What a greedy and corporatist thing to say.

[–] harrys_balzac@lemmy.dbzer0.com 41 points 1 month ago (1 children)
[–] Wiz@midwest.social 4 points 1 month ago (1 children)

Oops, I just accidentally yoinked your meme.

[–] harrys_balzac@lemmy.dbzer0.com 3 points 1 month ago

It is our meme. Yeet it as you see fit, fam.

[–] Grass@sh.itjust.works 20 points 1 month ago (1 children)

Can all these execs just fuck off and die already? Or at the very least never say anything, at all. Ever.

[–] Wiz@midwest.social 6 points 1 month ago (1 children)

They are lucky and rich, and they mistakenly think that equates to being smart.

[–] aesthelete@lemmy.world 3 points 1 month ago

The American public also elects them to office so they get to run your entire life.

[–] Quexotic@infosec.pub 19 points 1 month ago (2 children)

So how does one start a Technology and Information workers union. Asking for a friend.

[–] inclementimmigrant@lemmy.world 9 points 1 month ago (2 children)

https://www.nlrb.gov/about-nlrb/rights-we-protect/the-law/employees/your-right-to-form-a-union

Yes, I know, sarcastic, rhetorical post but we should all know how to start the process because fuck these companies and these leeches constantly screwing us over with their greed.

[–] Quexotic@infosec.pub 3 points 1 month ago* (last edited 1 month ago)

Honestly, not really all that sarcastic. I work in the tech industry and.... Well we're all getting fucked aren't we?

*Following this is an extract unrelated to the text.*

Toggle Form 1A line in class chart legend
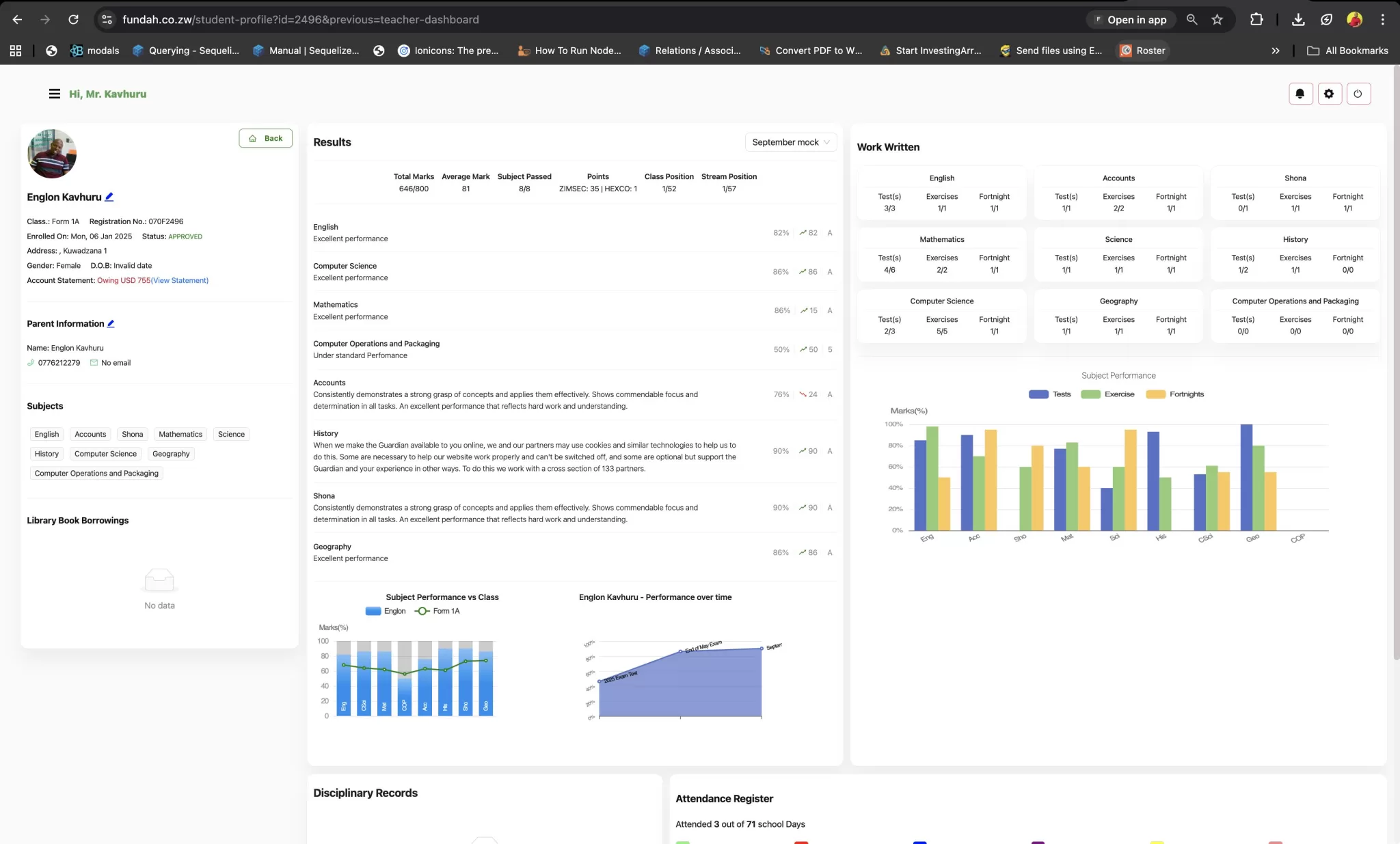Viewport: 1400px width, 844px height. pos(437,612)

Just imagine the power that we would have if we all stood together everyone in the help desk all the engineers all the developers...

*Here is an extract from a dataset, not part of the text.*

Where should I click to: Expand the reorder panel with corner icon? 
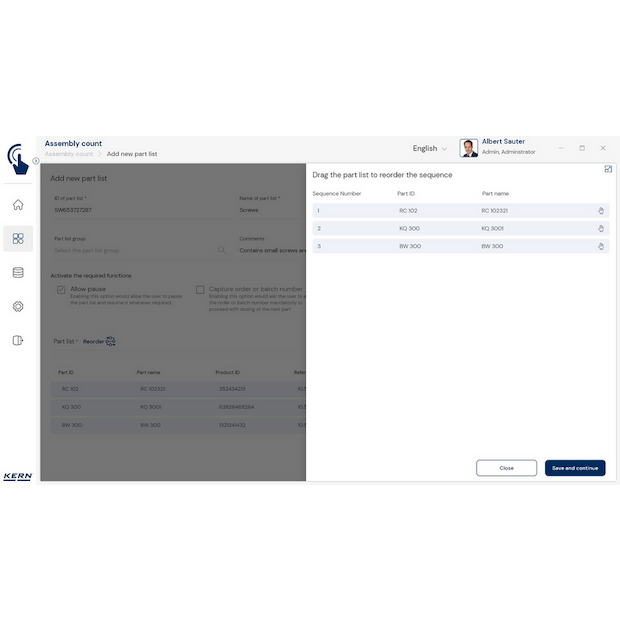pos(608,169)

The Earth stands still if we stand still.

E: ... I'm too much of a coward though.

[–] MonkeMischief@lemmy.today 1 points 1 month ago

This is helpful, but the legal process is very much "the easy part" in my experience.

The hardest part is getting everyone riled enough to actually do something about it without getting singled out yourself, because everywhere is full of cowering servants who "don't wanna rock the boat" and say things like "It is what it is." and "I've only got a few more years."

These days feels like you gotta grokk leaked psy-ops manuals from various intelligence agencies to form the kind of proper coordination to find yourself not just standing there alone, a pitiful "distruntled employee".

[–] the_artic_one@programming.dev 6 points 1 month ago (1 children)
[–] Quexotic@infosec.pub 2 points 1 month ago
[–] uriel238@lemmy.blahaj.zone 13 points 1 month ago

Well, you know, that's life.

These are the words of a man that totally deserves to be gunned down by a malfunctioning ED-209 prototype.

[–] Badeendje@lemmy.world 10 points 1 month ago

So malpractice then?

[–] itsathursday@lemmy.world 8 points 1 month ago

“But I gave you a job in the first place, what made you think you could keep it? I’ll call you when I need you geez”

[–] Burninator05@lemmy.world 4 points 1 month ago

I wonder if Sony has a grant program that will allow me to chill at the beach for a year?

[–] Lucidlethargy@sh.itjust.works 3 points 1 month ago

But Waymo exists... So I guess drive as much as you can right now and don't spend any of it!